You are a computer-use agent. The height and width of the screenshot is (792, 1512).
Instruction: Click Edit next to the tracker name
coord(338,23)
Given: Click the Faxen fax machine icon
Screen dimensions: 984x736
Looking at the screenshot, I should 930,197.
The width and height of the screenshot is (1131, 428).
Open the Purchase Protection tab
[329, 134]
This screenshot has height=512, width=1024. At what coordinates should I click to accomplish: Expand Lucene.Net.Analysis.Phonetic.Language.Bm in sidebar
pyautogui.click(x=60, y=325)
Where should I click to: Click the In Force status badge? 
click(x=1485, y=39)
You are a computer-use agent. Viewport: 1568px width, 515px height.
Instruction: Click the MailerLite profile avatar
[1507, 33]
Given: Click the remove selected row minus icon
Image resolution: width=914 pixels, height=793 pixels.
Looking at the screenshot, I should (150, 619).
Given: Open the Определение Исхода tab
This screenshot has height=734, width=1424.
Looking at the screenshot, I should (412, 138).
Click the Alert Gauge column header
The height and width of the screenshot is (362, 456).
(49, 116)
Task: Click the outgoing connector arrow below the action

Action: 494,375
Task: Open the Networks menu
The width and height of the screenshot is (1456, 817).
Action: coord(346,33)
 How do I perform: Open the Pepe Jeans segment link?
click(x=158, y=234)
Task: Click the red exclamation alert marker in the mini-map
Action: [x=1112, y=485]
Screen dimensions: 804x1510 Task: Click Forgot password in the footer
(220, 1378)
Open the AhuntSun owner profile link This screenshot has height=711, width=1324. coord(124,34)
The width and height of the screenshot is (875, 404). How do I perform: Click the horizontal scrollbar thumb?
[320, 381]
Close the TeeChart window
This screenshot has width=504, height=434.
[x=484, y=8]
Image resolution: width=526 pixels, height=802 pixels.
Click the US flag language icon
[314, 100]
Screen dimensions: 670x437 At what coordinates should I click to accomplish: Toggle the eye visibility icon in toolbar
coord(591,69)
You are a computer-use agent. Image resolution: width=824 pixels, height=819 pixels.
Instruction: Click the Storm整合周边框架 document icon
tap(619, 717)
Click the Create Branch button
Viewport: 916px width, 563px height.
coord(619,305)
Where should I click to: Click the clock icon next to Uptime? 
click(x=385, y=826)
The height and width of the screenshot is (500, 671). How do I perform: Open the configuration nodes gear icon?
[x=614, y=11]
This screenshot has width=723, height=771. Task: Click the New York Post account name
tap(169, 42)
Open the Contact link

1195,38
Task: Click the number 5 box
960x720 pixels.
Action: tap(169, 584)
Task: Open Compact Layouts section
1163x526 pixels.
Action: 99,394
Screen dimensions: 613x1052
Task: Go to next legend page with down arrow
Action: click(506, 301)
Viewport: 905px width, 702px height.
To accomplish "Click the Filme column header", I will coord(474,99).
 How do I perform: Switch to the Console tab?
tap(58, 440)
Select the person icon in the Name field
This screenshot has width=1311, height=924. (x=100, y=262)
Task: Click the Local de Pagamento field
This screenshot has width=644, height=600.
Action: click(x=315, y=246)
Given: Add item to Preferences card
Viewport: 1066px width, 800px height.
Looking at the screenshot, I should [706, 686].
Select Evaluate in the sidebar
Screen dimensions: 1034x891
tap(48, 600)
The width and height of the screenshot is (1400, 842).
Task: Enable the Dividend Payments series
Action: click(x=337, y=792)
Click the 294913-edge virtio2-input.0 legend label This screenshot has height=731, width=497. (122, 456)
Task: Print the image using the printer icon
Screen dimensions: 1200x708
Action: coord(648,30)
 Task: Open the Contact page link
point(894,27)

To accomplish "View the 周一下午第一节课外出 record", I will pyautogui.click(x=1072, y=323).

Exercise goal: Transcribe the data word for word.

Expected output:
You are a computer-use agent. The height and width of the screenshot is (792, 1512).
Instruction: Click Edit next to the tracker name
coord(338,23)
Given: Click the Faxen fax machine icon
Screen dimensions: 984x736
Looking at the screenshot, I should 930,197.
The width and height of the screenshot is (1131, 428).
Open the Purchase Protection tab
[329, 134]
This screenshot has height=512, width=1024. At what coordinates should I click to accomplish: Expand Lucene.Net.Analysis.Phonetic.Language.Bm in sidebar
pyautogui.click(x=60, y=325)
Where should I click to: Click the In Force status badge? 
click(x=1485, y=39)
You are a computer-use agent. Viewport: 1568px width, 515px height.
Instruction: Click the MailerLite profile avatar
[1507, 33]
Given: Click the remove selected row minus icon
Image resolution: width=914 pixels, height=793 pixels.
Looking at the screenshot, I should (150, 619).
Given: Open the Определение Исхода tab
This screenshot has height=734, width=1424.
Looking at the screenshot, I should (412, 138).
Click the Alert Gauge column header
The height and width of the screenshot is (362, 456).
(49, 116)
Task: Click the outgoing connector arrow below the action

Action: 494,375
Task: Open the Networks menu
The width and height of the screenshot is (1456, 817).
Action: coord(346,33)
 How do I perform: Open the Pepe Jeans segment link?
click(x=158, y=234)
Task: Click the red exclamation alert marker in the mini-map
Action: [x=1112, y=485]
Screen dimensions: 804x1510 Task: Click Forgot password in the footer
(220, 1378)
Open the AhuntSun owner profile link This screenshot has height=711, width=1324. coord(124,34)
The width and height of the screenshot is (875, 404). How do I perform: Click the horizontal scrollbar thumb?
[320, 381]
Close the TeeChart window
This screenshot has width=504, height=434.
[x=484, y=8]
Image resolution: width=526 pixels, height=802 pixels.
Click the US flag language icon
[314, 100]
Screen dimensions: 670x437 At what coordinates should I click to accomplish: Toggle the eye visibility icon in toolbar
coord(591,69)
You are a computer-use agent. Image resolution: width=824 pixels, height=819 pixels.
Instruction: Click the Storm整合周边框架 document icon
tap(619, 717)
Click the Create Branch button
Viewport: 916px width, 563px height.
coord(619,305)
Where should I click to: Click the clock icon next to Uptime? 
click(x=385, y=826)
The height and width of the screenshot is (500, 671). How do I perform: Open the configuration nodes gear icon?
[x=614, y=11]
This screenshot has width=723, height=771. Task: Click the New York Post account name
tap(169, 42)
Open the Contact link

1195,38
Task: Click the number 5 box
960x720 pixels.
Action: tap(169, 584)
Task: Open Compact Layouts section
1163x526 pixels.
Action: 99,394
Screen dimensions: 613x1052
Task: Go to next legend page with down arrow
Action: click(506, 301)
Viewport: 905px width, 702px height.
To accomplish "Click the Filme column header", I will coord(474,99).
 How do I perform: Switch to the Console tab?
tap(58, 440)
Select the person icon in the Name field
This screenshot has width=1311, height=924. (x=100, y=262)
Task: Click the Local de Pagamento field
This screenshot has width=644, height=600.
Action: click(x=315, y=246)
Given: Add item to Preferences card
Viewport: 1066px width, 800px height.
Looking at the screenshot, I should [706, 686].
Select Evaluate in the sidebar
Screen dimensions: 1034x891
tap(48, 600)
The width and height of the screenshot is (1400, 842).
Task: Enable the Dividend Payments series
Action: click(x=337, y=792)
Click the 294913-edge virtio2-input.0 legend label This screenshot has height=731, width=497. (122, 456)
Task: Print the image using the printer icon
Screen dimensions: 1200x708
Action: coord(648,30)
 Task: Open the Contact page link
point(894,27)

To accomplish "View the 周一下午第一节课外出 record", I will pyautogui.click(x=1072, y=323).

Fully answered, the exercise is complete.